- _LISTING_:
####

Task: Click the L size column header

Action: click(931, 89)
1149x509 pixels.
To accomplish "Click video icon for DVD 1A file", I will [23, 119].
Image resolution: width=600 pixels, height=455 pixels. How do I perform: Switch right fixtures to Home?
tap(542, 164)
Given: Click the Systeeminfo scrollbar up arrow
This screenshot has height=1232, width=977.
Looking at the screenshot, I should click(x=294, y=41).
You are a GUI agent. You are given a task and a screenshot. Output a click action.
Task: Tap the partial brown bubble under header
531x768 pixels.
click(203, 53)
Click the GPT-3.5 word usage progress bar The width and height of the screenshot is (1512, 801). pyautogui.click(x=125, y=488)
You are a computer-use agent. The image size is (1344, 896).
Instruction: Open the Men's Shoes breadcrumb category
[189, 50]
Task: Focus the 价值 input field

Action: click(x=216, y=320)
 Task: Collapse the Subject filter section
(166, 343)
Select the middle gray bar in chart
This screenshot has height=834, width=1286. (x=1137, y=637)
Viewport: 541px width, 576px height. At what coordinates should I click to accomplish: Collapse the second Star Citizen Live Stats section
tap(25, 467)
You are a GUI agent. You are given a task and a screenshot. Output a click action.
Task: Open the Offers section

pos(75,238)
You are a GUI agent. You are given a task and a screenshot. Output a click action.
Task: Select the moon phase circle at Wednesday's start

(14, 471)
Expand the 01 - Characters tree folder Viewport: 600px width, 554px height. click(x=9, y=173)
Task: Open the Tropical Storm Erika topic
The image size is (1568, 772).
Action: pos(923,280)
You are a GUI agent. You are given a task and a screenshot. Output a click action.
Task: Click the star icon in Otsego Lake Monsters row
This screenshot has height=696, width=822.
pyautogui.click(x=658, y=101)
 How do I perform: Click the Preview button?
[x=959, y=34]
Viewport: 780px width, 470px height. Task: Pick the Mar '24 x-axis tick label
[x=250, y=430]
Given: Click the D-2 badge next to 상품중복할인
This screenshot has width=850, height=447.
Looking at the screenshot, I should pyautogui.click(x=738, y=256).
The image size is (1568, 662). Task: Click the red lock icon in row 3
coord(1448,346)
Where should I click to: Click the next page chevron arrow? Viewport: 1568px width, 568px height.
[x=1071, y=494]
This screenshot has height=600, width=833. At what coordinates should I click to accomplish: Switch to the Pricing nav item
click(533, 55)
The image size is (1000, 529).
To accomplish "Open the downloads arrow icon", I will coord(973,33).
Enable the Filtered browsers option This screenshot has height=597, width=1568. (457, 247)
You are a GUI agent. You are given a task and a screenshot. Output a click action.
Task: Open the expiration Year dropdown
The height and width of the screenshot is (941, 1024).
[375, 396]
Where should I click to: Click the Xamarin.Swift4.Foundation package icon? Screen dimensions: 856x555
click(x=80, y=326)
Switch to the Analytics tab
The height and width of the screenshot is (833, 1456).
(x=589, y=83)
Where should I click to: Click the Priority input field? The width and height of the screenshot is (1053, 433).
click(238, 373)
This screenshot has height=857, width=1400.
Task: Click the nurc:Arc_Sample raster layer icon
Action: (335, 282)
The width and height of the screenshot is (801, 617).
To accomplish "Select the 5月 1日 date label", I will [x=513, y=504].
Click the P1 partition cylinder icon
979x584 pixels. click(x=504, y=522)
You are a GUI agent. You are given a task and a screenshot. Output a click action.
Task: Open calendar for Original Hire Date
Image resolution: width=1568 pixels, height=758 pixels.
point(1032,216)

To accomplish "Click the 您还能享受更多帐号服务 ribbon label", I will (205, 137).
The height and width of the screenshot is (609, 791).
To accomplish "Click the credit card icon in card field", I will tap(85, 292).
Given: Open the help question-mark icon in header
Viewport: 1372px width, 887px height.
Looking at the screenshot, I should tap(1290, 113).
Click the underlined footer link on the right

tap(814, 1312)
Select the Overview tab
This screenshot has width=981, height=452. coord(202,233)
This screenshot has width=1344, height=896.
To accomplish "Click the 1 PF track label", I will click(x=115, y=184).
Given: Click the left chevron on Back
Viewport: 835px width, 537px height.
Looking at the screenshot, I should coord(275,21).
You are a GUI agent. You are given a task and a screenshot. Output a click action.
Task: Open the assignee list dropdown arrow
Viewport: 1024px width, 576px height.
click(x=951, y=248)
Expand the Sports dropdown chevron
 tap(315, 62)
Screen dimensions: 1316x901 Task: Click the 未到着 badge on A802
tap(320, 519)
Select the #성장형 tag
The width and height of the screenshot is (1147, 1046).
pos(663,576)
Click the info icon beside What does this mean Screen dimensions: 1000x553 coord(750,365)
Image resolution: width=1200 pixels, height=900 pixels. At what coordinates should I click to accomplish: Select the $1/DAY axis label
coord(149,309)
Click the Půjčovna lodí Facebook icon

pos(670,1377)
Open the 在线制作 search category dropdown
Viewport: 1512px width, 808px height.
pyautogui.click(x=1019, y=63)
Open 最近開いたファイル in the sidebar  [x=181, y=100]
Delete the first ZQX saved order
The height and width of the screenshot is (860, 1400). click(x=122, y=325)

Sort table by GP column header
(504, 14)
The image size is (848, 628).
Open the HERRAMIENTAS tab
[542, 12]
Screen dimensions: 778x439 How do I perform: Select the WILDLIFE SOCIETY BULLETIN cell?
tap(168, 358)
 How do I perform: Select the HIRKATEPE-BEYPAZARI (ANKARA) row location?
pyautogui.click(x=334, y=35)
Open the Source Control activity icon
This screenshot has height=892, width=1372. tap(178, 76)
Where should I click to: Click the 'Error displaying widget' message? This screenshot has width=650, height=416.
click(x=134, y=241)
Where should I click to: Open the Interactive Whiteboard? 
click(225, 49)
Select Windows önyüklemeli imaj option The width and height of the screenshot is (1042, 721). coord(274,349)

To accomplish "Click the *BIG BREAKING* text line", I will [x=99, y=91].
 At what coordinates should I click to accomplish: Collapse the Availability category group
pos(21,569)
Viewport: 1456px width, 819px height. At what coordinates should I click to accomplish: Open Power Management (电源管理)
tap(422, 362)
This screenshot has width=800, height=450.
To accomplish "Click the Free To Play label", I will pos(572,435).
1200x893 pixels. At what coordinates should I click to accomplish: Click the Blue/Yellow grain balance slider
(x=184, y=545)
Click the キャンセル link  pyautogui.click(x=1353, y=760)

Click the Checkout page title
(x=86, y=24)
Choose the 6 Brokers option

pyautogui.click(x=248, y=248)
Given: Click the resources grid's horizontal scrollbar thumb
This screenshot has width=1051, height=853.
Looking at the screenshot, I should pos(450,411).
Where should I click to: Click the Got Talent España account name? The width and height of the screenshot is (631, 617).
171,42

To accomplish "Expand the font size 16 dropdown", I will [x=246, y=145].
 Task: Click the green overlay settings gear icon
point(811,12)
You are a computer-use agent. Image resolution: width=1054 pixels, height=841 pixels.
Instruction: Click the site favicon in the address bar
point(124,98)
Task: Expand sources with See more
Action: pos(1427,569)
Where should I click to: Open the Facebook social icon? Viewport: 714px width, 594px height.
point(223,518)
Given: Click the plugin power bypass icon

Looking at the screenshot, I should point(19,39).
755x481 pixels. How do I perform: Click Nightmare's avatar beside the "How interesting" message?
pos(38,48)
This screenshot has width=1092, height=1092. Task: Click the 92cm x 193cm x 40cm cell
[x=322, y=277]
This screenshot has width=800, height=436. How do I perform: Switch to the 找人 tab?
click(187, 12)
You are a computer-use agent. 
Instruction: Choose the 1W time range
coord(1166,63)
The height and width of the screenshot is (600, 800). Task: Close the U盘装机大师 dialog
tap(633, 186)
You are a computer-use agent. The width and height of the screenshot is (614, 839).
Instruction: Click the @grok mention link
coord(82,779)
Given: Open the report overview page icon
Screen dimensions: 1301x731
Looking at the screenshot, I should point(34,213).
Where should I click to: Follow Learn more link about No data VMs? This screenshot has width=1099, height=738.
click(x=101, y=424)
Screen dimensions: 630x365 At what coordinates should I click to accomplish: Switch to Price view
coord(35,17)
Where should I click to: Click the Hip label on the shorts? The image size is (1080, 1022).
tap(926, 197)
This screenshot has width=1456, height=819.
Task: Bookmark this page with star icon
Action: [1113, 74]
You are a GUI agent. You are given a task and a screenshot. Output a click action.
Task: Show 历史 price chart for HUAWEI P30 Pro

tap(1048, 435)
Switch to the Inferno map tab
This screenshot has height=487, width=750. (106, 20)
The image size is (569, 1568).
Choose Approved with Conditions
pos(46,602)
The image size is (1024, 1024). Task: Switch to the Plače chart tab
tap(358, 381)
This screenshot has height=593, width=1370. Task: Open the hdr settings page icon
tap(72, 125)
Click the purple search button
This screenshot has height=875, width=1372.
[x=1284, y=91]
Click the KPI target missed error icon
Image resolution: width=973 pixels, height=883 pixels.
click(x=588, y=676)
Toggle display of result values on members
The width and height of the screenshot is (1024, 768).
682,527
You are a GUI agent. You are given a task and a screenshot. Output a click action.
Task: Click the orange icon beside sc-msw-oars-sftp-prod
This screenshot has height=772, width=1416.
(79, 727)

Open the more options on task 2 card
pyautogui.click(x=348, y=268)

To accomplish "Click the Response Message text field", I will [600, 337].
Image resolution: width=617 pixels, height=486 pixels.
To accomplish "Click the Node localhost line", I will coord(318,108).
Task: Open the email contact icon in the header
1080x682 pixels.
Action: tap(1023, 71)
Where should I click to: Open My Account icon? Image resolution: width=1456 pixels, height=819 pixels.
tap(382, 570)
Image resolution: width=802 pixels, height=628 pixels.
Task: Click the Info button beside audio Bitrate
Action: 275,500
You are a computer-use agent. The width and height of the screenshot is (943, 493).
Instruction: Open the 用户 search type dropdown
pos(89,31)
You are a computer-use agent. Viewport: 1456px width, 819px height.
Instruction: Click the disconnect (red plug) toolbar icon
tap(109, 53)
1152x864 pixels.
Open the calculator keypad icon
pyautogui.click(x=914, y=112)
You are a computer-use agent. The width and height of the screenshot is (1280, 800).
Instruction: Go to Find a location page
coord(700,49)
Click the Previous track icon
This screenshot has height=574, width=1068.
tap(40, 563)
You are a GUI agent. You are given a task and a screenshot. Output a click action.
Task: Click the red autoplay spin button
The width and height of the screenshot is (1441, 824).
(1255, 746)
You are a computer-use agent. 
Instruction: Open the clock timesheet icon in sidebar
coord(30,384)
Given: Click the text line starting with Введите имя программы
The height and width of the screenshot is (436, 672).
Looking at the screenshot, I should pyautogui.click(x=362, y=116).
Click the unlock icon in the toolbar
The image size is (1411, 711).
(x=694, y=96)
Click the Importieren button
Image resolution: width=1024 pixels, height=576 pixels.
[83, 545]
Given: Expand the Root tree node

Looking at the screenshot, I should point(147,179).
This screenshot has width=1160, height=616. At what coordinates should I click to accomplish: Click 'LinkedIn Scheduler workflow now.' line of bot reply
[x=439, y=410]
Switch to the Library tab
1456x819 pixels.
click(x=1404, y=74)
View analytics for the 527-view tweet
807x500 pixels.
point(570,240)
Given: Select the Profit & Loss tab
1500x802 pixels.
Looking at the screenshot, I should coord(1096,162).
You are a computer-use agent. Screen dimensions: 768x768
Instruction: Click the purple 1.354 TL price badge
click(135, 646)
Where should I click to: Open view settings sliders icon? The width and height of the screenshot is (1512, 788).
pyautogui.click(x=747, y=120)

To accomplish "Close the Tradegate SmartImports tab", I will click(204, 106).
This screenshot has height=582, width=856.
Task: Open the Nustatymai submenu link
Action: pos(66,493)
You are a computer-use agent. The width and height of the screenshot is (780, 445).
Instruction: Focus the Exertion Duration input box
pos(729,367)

####

- _INSTRUCTIONS TO FOLLOW_:
Copy out everything above from the line containing "The image size is (1024, 1024)." down to the line containing "[x=1284, y=91]", both included, and lower every coordinate in the answers by 78.

- _WRITTEN SOLUTION_:
The image size is (1024, 1024). Task: Switch to the Plače chart tab
tap(280, 303)
This screenshot has height=593, width=1370. Task: Open the hdr settings page icon
tap(-6, 47)
Click the purple search button
This screenshot has height=875, width=1372.
[x=1206, y=13]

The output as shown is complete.